Dzięki książkom Mastertona zacząłem w ogóle pisać. Sądzę, że gdyby nie on, nie zainteresowałbym się tworzeniem własnych strasznych opowieści. Albo stałoby się to dużo później. Wiele mu zawdzięczam. Był i jest moim idolem, numerem jeden jeśli chodzi o literacki horror.
Czy nadal czytasz książki Mastertona? Czy zdarza Ci się wracać do starszych powieści Brytyjczyka, a jeśli tak, to do których?
Czytam. Nawet teraz mam na tapecie DZIECI ZAPOMNIANE PRZEZ BOGA – po świetnym WIRUSIE nie było opcji, aby po tę powieść nie sięgnąć. W ostatnich latach do starszych tytułów Grahama nie powracam, gdyż nie mam na to niestety czasu, ale generalnie bardzo wiele jego książek przeczytałem przynajmniej dwa razy.
Co według Twojej wiedzy i doświadczenia jest tajemnicą sukcesu Mastertona, zarówno na świecie, jak i w Polsce?
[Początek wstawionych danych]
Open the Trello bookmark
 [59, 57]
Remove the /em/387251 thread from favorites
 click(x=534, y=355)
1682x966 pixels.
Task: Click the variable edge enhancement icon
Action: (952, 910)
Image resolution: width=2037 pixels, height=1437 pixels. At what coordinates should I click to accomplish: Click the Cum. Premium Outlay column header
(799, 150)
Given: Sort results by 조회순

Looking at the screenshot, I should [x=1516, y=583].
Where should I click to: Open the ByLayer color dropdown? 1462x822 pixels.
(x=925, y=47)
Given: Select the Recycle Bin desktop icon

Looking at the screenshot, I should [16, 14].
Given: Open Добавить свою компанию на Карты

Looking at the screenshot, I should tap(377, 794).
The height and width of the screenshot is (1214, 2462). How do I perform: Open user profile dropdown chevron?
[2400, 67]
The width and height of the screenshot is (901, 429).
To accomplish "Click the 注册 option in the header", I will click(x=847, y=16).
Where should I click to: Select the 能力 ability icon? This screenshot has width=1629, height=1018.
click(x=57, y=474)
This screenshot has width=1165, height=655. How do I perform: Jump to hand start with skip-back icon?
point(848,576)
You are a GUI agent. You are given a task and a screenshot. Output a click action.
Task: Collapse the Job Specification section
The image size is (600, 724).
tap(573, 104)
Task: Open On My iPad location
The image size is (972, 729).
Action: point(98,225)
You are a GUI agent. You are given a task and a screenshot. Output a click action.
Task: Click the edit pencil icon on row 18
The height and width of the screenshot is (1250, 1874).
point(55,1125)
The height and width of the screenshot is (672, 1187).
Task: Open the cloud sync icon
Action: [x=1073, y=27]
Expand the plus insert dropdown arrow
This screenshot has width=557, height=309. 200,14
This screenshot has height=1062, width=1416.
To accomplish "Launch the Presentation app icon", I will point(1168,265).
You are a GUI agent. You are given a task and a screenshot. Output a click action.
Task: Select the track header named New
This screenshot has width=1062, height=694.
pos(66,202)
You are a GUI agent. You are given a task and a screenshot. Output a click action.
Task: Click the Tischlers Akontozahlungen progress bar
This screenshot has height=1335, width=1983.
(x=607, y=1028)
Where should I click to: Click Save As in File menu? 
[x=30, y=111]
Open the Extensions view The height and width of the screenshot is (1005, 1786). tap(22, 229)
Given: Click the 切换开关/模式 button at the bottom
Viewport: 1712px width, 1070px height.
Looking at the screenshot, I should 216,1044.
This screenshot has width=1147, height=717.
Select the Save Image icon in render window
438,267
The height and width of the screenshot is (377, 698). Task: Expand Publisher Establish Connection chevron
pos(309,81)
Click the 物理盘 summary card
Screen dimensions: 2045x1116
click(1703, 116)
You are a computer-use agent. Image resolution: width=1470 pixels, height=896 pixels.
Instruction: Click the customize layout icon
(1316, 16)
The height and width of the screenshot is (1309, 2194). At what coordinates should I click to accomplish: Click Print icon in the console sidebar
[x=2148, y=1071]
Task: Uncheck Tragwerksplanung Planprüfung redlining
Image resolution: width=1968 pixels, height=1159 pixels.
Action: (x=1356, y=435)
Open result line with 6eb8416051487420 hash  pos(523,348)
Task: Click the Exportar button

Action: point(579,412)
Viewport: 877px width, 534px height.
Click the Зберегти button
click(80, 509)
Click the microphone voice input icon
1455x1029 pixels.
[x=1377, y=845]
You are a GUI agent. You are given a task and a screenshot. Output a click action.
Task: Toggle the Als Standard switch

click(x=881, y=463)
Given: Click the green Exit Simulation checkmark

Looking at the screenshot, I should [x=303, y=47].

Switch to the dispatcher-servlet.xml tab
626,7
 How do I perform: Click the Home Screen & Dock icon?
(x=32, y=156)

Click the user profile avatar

Facet potrafi pisać o wszystkim z taką lekkością, że to się po prostu wyśmienicie czyta. Nie lubię dłużyzn, przesadnego moralizatorstwa i pisania dla samego pisania – z czym mamy do czynienia w większości wydanych ostatnio książek Stephena Kinga. Horror w moim odczuciu to gatunek, który ma służyć dobrej rozrywce, wciągnąć od pierwszych stron i intrygować przez większość czasu, a książki Mastertona sprawdzają się pod tym względem idealnie.
Czy masz swoich ulubionych bohaterów, albo sceny, które najbardziej zapadły Ci w pamięć w książkach Mastertona?
Mam wielu ulubionych bohaterów książek Mastertona. John Trenton z WYKLĘTEGO, Jim Rook z serii ROOK, oczywiście Harry Erskine, Jack Reed z ZAKLĘTYCH i David z DRAPIEŻCÓW to nazwiska, które z miejsca przychodzą mi do głowy. Właściwie lubię większość bohaterów wykreowanych przez Mastertona. To jeszcze jeden dar tego pisarza – potrafi tworzyć postacie z krwi i kości.
Czy masz jakieś wspomnienie związane z Mastertonem – spotkanie, wywiad, konwent, przedmiot?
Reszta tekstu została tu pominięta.